COP 30: UM MUSEU DE GRANDES NOVIDADES
- PET Economia UFES
- há 3 minutos
- 6 min de leitura

LAERTE. COP 48 (2043). Charge. Folha de S.Paulo, 28 nov. 2023. Disponível em: https://cartum.folha.uol.com.br/charges/2023/11/28/laerte.shtml. Acesso em: 26 maio 2025.
__________________________________________________________________________________
“Eu vejo o futuro repetir o passado
Eu vejo um museu de grandes novidades
O tempo não para
Não para, não, não para”
O Tempo Não Para - Cazuza
__________________________________________________________________________________
Nas sociedades ocidentais, os padrões culturais e linguísticos nos levam à noção de futuro como algo que está à nossa frente. Um exemplo claro dessa forma de pensar é a ideia de que o “passado ficou para trás”. Tal fato é, em essência, uma construção mimético-cultural de nossas relações sociais cotidianas. Assim, a construção da noção de tempo, nos parâmetros de nossa sociedade, constitui-se a partir da assimilação dos padrões filosóficos dos centros hegemônicos. A linearidade desse pensamento ocidental, que nos parece imutável, parte de um desenvolvimento histórico e social capitaneado pela racionalidade burguesa sobre o tempo, tributária de um viés positivista da história, em que a noção de progresso está atrelada ao passar do tempo. No entanto, em outras sociedades, a constituição de uma relação com o tempo dá-se de maneira distinta, em que passado e futuro,na verdade, se repetem e se entrelaçam. [1]

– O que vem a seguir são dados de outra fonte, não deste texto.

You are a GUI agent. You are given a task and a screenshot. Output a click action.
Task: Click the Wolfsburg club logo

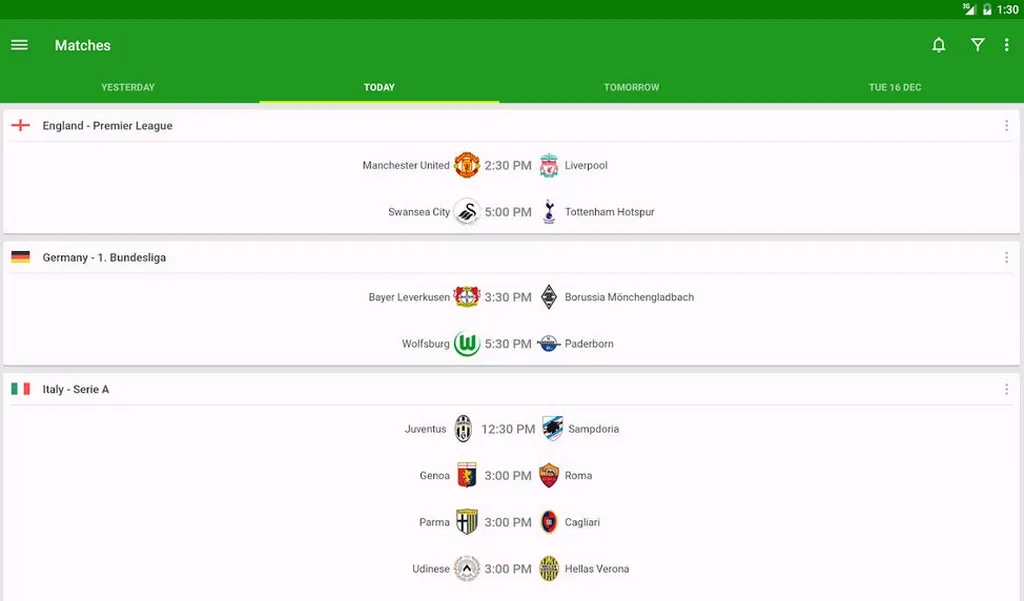click(466, 344)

A linearidade do tempo nos limita à ideia de que somos agentes de um processo em constante avanço e que o futuro nos resguardará as condições mais ou menos ideais de emancipação humana, natural e social. Dessa forma, a linearidade histórica é a negação completa da construção de uma concepção dialética da história enquanto resultante da transformação contínua da materialidade, imbuída por dinâmicas não lineares. Recair em noções progressistas da história é recair em idealismos fajutos que condenam a emancipação humana aos eternos grilhões forjados pela sociedade em que domina o caráter fantasmagórico das mercadorias. É a negação completa de que a humanidade é agente ativo do processo de mudança da história e das condições materiais de existência.
Enquanto nossas noções de tempo, existência, sociabilidade, cultura e conhecimento estiverem subordinadas à lógica de acumulação capitalista, que exaurem nossos meios natural e social, estaremos condenados a lutar por uma causa semi-perdida. O moderno futuro colapsante é o antiquado passado colapsante. Desde a década de 1970, a preocupação com o colapso ambiental é notória. Manifestação expressiva desse debate é a existência do Clube de Roma, que relatou em um dossiê, intitulado “Limites do Crescimento”, perspectivas futuras sobre a existência humana. A moderna 30º Conferência da Organização das Nações Unidas sobre Mudanças Climáticas (COP30) é o antigo Clube de Roma. O tempo continua passando, seja para frente ou para trás, em um museu de grandes novidades, que em breve poderá expor os fósseis de uma humanidade que não sobreviveu ao seu tempo, mas pensava na hipótese de mudar o futuro sem questionar as estruturas que forjavam seu presente e passado.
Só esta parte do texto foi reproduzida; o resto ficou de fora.